→ Extrait du document
Dans la Description de l'Égypte ou Recueil des observations et des recherches qui ont été faites en Égypte pendant l'expédition de l'armée française (1829, tome V), éditée par Charles Louis Fleury Panckoucke, de la Commission des sciences et arts d'Égypte, il consacre le développement qui suit aux trois pyramides de Dahchour.

"La célébrité des deux principales pyramides qui sont au nord de Memphis est sans doute le motif qui a empêché les auteurs anciens de faire attention à celles du midi, ou du moins de les mentionner dans leurs écrits, quoique plusieurs de ces dernières aient des dimensions considérables, dignes d'arrêter les regards. Mais soit que la curiosité fût satisfaite à l'aspect des grandes pyramides connues sous les noms de Chéops et de Chéphren, et appelées merveilles du monde, soit qu'on voulût éviter un voyage plus long et plus pénible à travers des sables brûlants, il semble que de tout temps les voyageurs aient dédaigné les monuments du même genre qui s'étendent sur la montagne Libyque, depuis Memphis jusqu'au midi d'Acanthus. Peu d'entre les modernes les ont visitées, et nul ancien ne les décrit. Les premiers, il est vrai, avaient à redouter, outre la fatigue, des périls réels de la part des Arabes Bédouins. Quoi qu'il en soit, le silence des auteurs ne permet aucun parallèle entre l'ancien état et l'état actuel des lieux, et je n'ai ici à mettre sous les yeux des lecteurs que la description des monuments, tels que les ont observés les voyageurs français.

→ Consignes
(a) D'après l'extrait sur les pyramides de Dahchour, sous quels noms sont connues les grandes pyramides appelées merveilles du monde ?
(b) Reprenez l'extrait sur les pyramides de Dahchour à la suite de sa dernière phrase.
Les données qui suivent n'ont aucun lien avec l'extrait.

→ Extraits de données
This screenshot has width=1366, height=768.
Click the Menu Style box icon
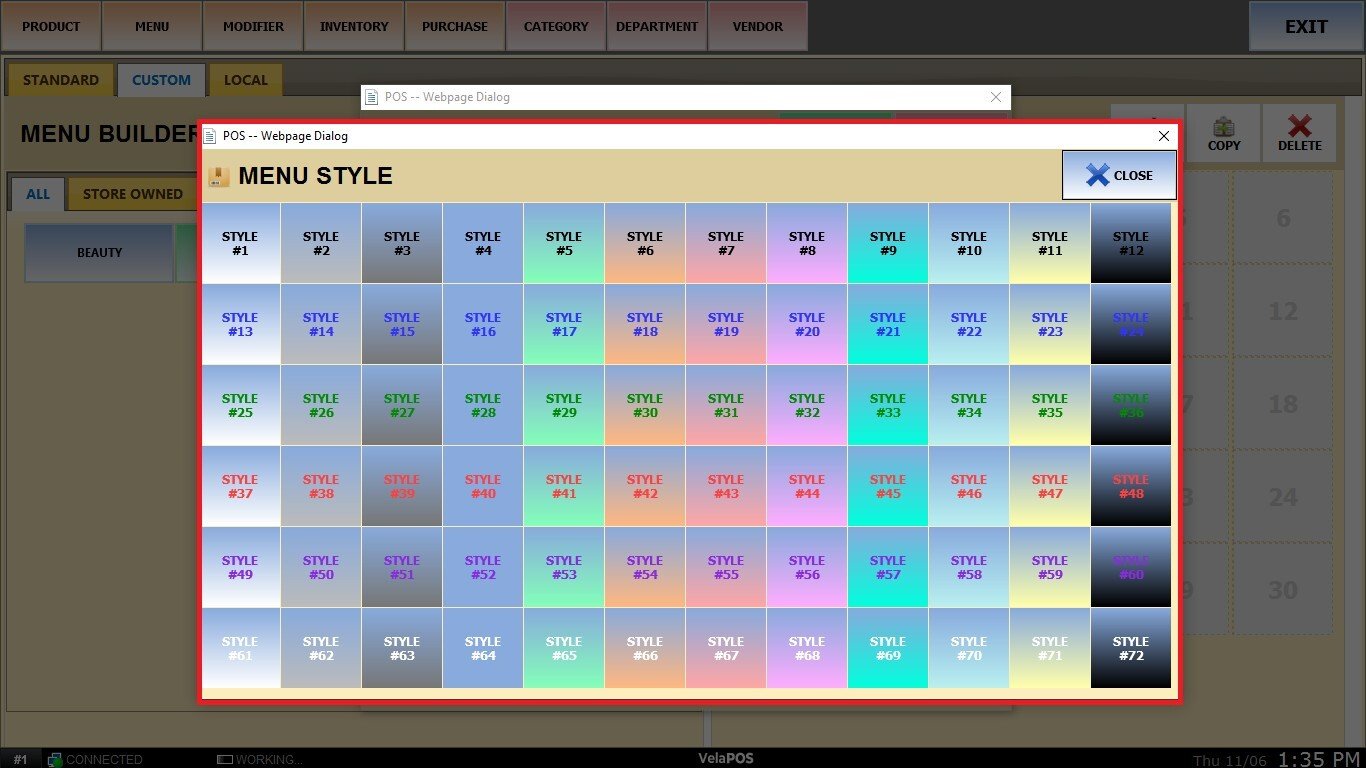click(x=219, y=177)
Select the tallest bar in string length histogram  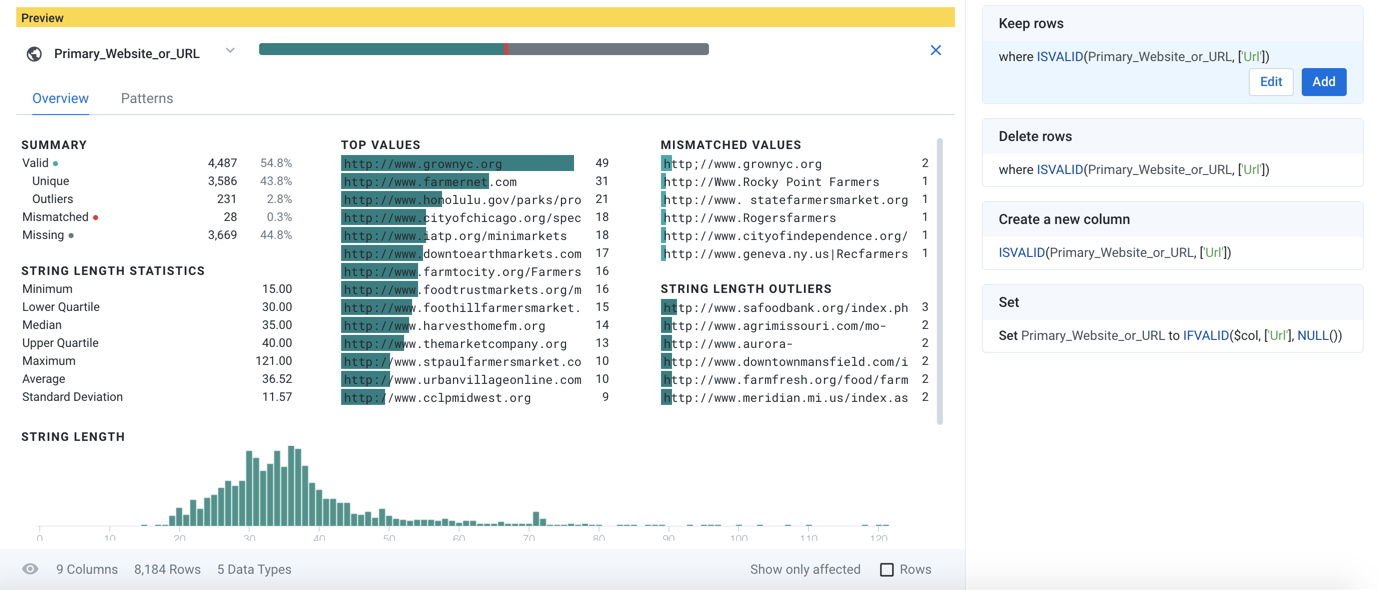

* * *

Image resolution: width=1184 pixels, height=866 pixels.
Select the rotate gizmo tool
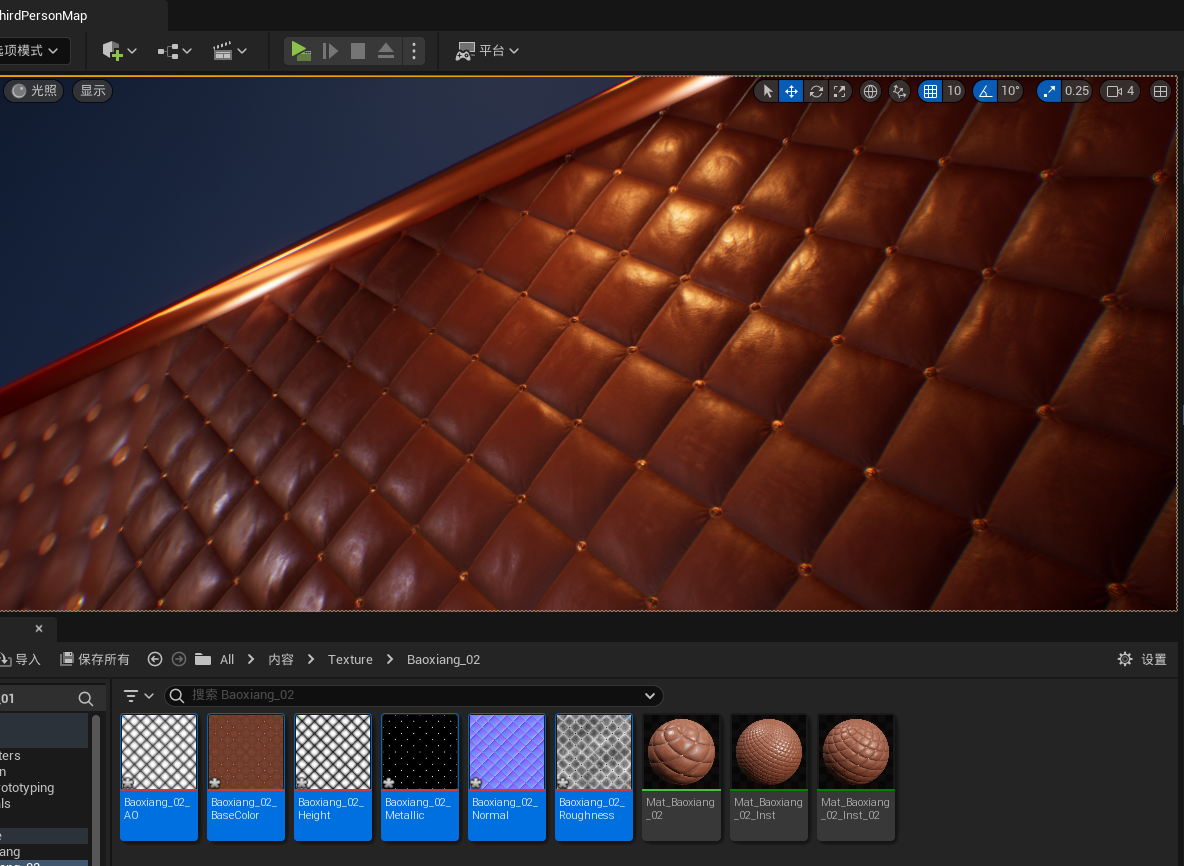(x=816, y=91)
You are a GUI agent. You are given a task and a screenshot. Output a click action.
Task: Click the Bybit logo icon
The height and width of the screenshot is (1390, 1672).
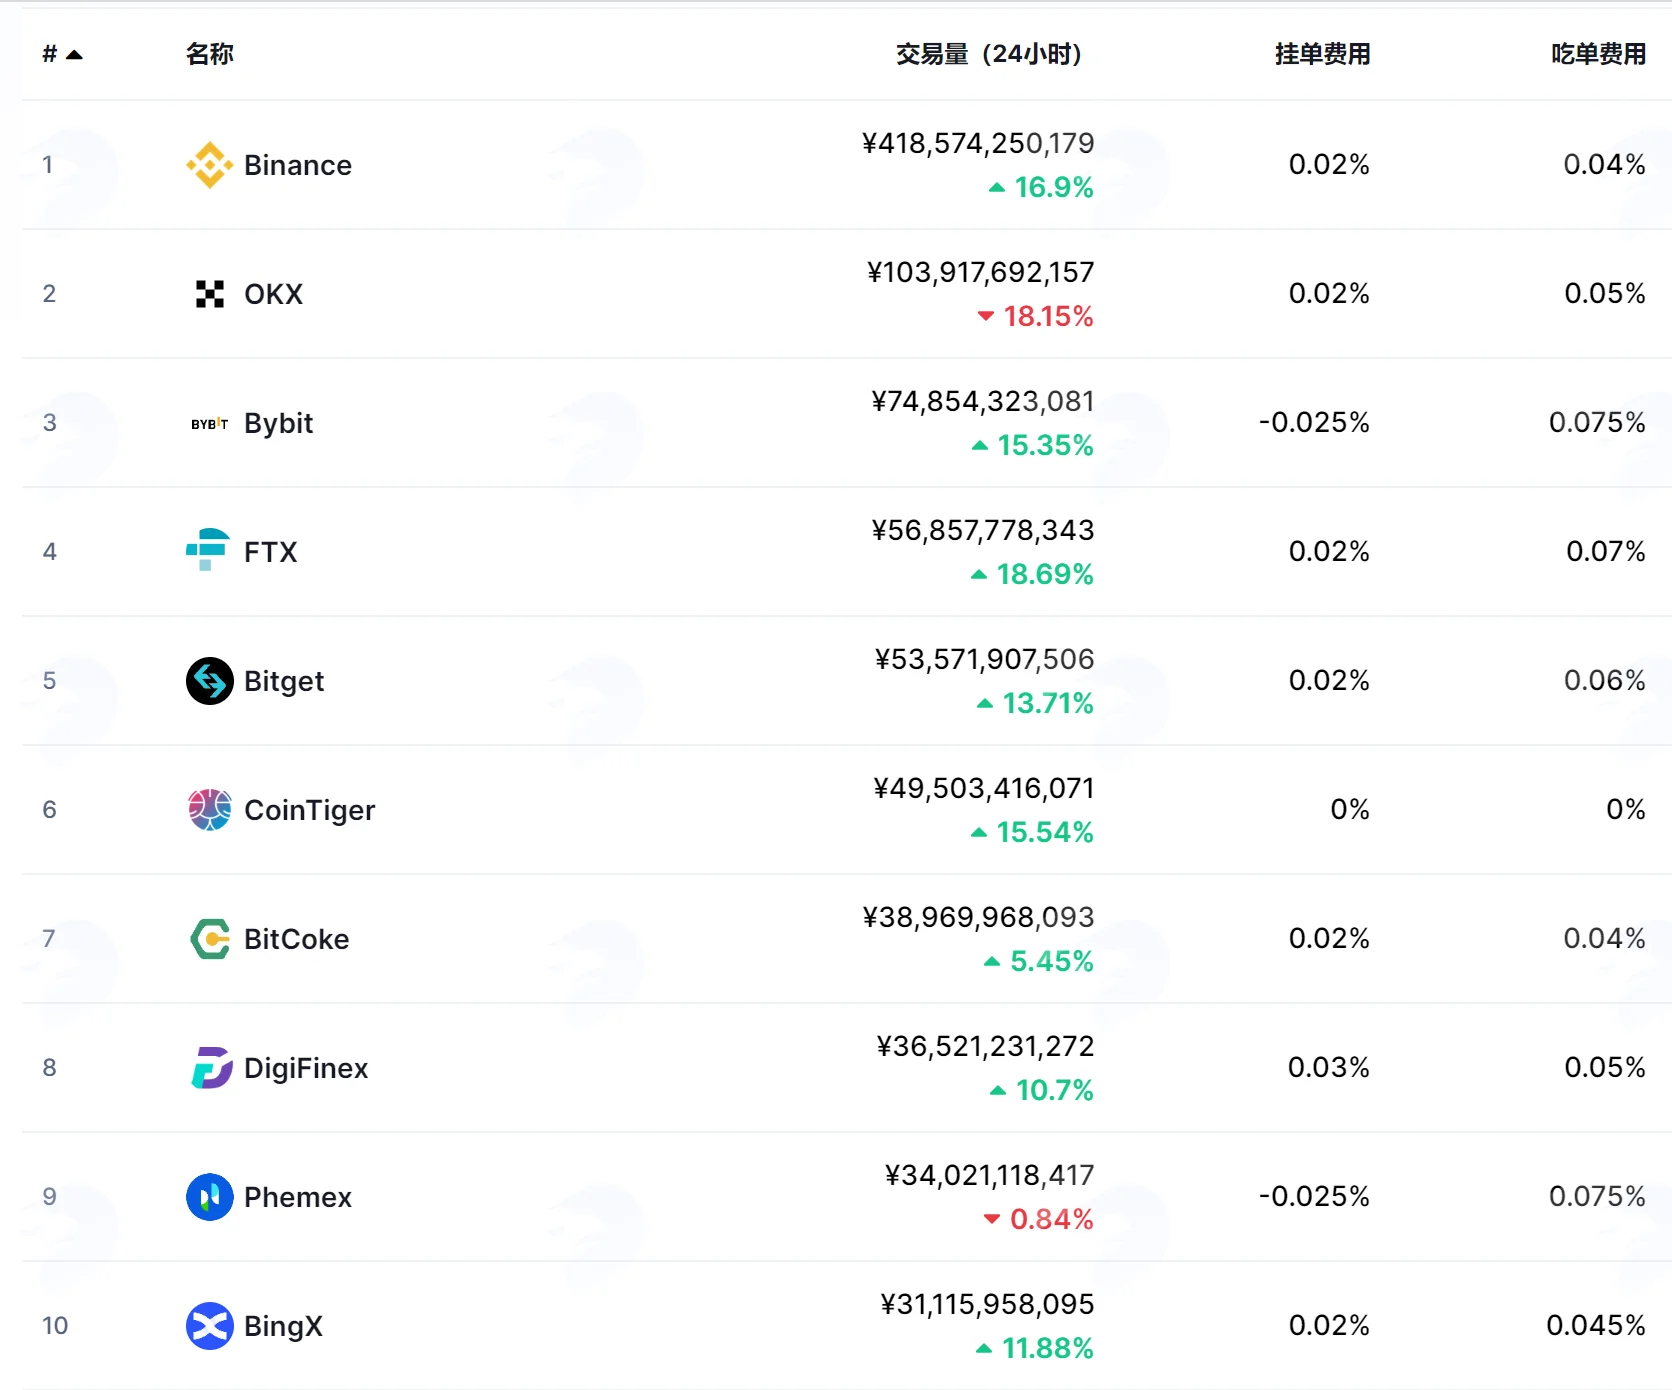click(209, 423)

--

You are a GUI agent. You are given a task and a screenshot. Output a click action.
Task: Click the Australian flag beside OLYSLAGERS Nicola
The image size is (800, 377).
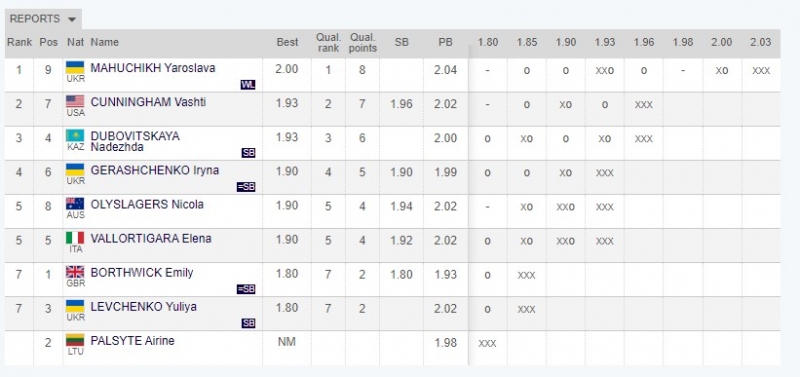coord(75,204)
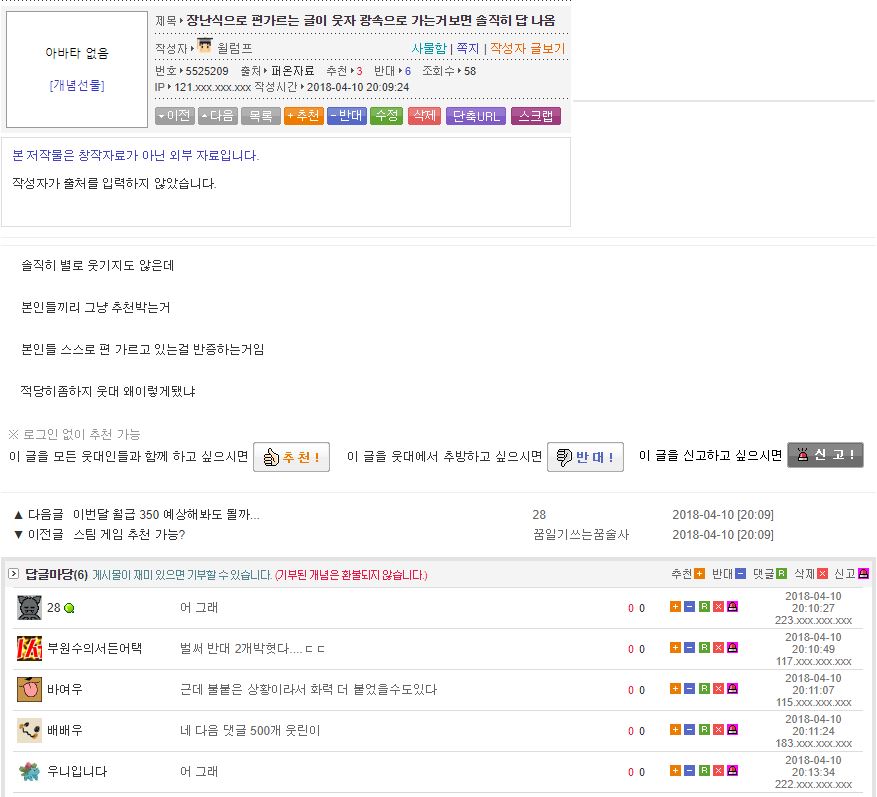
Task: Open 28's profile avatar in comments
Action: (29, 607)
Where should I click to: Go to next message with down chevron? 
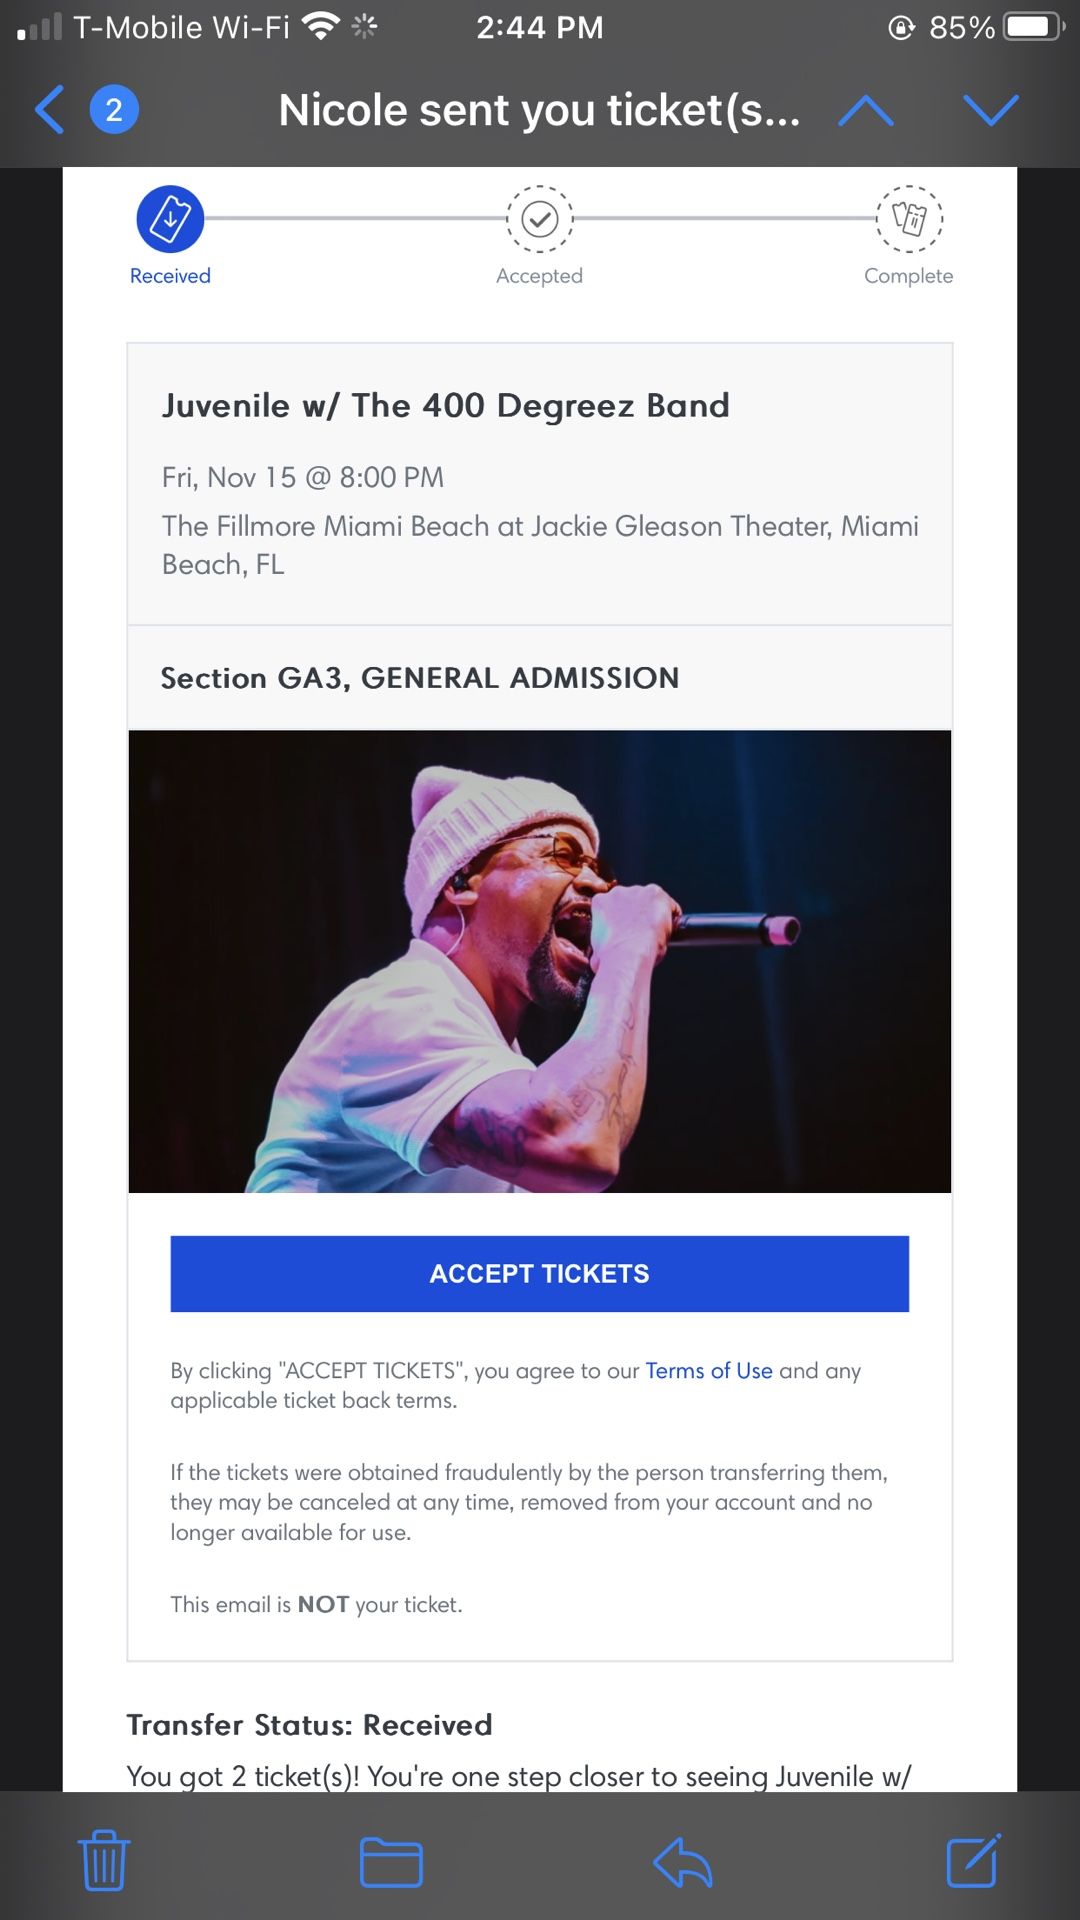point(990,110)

→ Réponses
(a) Sous les noms de Chéops et de Chéphren.

(b)
Dahchour est un village médiocre qui occupe l'emplacement de l'ancienne Acanthus. À deux mille pas au nord-ouest, sur le bord de la montagne Libyque, est une première pyramide appelée Haram Minyet el-Dahchour. On sait que haram est le nom générique des pyramides chez les Arabes. Elle est en briques crues, et très dégradée. Les briques sont de limon du Nil, liées par de la paille hachée ; elles ont 32 à 35 centimètres de long, sur 16 à 19 centimètres de large, et 11 à 14 centimètres d'épaisseur.
La base visible de la pyramide est aujourd'hui un rectangle de 100 pas sur un côté, 75 sur l'autre, et la hauteur est d'environ 42 mètres. Cette hauteur se divise en cinq parties, formant retraite l'une sur l'autre, avec un repos d'environ 3m 1/3 de large. Ces espèces de degrés se retrouvent souvent dans les pyramides du sud, et il y en a un exemple parmi celles de Gyzeh.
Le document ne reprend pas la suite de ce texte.